そんな大きな会社じゃないからな。ネットニュースには載るが、テレビのワイドショーなんかでは扱われないのだろう。検索した中でも詳しそうな記事を見てみる。
何々、3年間で約1億700万円の所得を隠して約4400万円を脱税したとの疑い……それ以外にも労働基準法違反、宅建業法違反……契約不履行による詐欺罪での立件も視野に入れ、名誉毀損、傷害の話も出ているって、わー、沢山あるなぁ、罪のオンパレードだな。これだけあったら会社はもうやってけないだろうなぁ。普通の社員は可哀想だけど……んっ?これらは全て社員からの内部告発により情報提供されたか……そうか、前々から計画していて、昨日、社長がいない時を狙って、告発に踏み切ったって事かもしれないな。うん、やっぱり現状に耐えらず、会社が潰れてもいいから訴えようという社員が何人もいたんだろうな、う〜ん。
その時、着信のメロディーが流れる。
「おっと、電話……カノンだ!」
一瞬躊躇したが、応答のボタンを押す。
「もしもしリル?いきなり掛けてゴメン、今大丈夫?」
カノンの気を使った声。でもトーンは明るいのでホッとして「大丈夫だよ!」と明るく応える。
「チエから電話来て知ったんだけどさ、社長の奴、逮捕されたみたいだな」
チエめ、みんなに電話掛けまくってるのか。まぁ、早く知れて良かったけどね。
「そうだね、こんなに明らかな結果が出るなんてビックリだよ」
「あぁ、やっぱオレの能力凄いんだな」
「ハハッ、自分で言うんだ」
こんな軽口を言うカノンは初めてだな。
「社長の奴はこれから罪を償っていくのだろう。現状、確定されたのは脱税だけみたいだけど、連鎖して次々とボロが出てくる。あんな贅沢な暮らしは、もう出来ない。ある意味死ぬより苦しむ事になるかもな。でも、全て自分でやった事だ、当然の報いだろう」
「そうだね、これから一生罪を償っていくんだろうね」
「昨日はさ、カッコつけて、これで満足だとか言ったけど、家帰って考えちゃうとさ、やっぱモヤモヤしたんだよね。だから、これでスッキリした。今から父さんに報告しに行くんだ。いや、意識は戻らないんだけどさ、ちょっとは喜ぶんじゃないかと思って」
「うん、そうだね、きっと喜ぶよ……」
もっとカノンを励ますような事を言いたいのだが、言葉が見つからない。こんな時ミッケなら良い事言うんだろうな。
「あとさ、お祝いって訳じゃないけど、良かったら明日みんなでまたカラオケ行かないかな?打ち上げって事でさ」
「おー、イイね、行こう行こう」
「じゃあ、皆にはオレから連絡するから、時間とか後で連絡するよ」
「わかった、待ってるよ」
少し間が空いた後、ためらいながらカノンが話し始める。
「あの……オレの事はこれでケリが付いたけどさ、これからも仲間に入れてくれないかな」
「当たり前じゃん!私は友達だと思ってるよ。
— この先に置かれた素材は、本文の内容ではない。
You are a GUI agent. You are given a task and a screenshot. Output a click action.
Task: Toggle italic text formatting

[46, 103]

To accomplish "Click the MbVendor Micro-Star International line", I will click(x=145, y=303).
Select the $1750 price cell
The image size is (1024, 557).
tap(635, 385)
チエやみんなだってそうだよ」
「ありがとうリル、オレってこんなだからさ、人から避けられる事が多くって……こんなに気兼ねしないで話せる奴らって初めてだよ。本当にありがとう……能力者探し協力するからな、また明日!」
照れくさかったのだろう、カノンは私の返事を聞く前に電話を切ってしまった。
普段カノンは他人を寄せ付けないオーラ
を出していて、あまり人と関わるのが好きじゃないのかと思ってたけど、やっぱり心を許せる友達は欲しいよね。こちらこそ、よろしくねという気持ちだ。
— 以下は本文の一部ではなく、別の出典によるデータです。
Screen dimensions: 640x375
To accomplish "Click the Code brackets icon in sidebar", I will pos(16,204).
少しして、カノンからLINEに連絡が入った。明日の午後1時にいつものカラオケ屋に集合だ。それからモノとミッケから連絡があり、モノはみんなで5人目の能力者を探す計画を建てようと言ってくれた。ミッケの方は、カノンを祝福する曲を作ると言っていたので、やんわりと制止しておいた。
それにしても良かった。明日はカラオケで、ハメ外しちゃおうかな。
この日の夜は、少し漫画の執筆を進めた後、いつもより少し時間が早いけど、もう寝る事にした。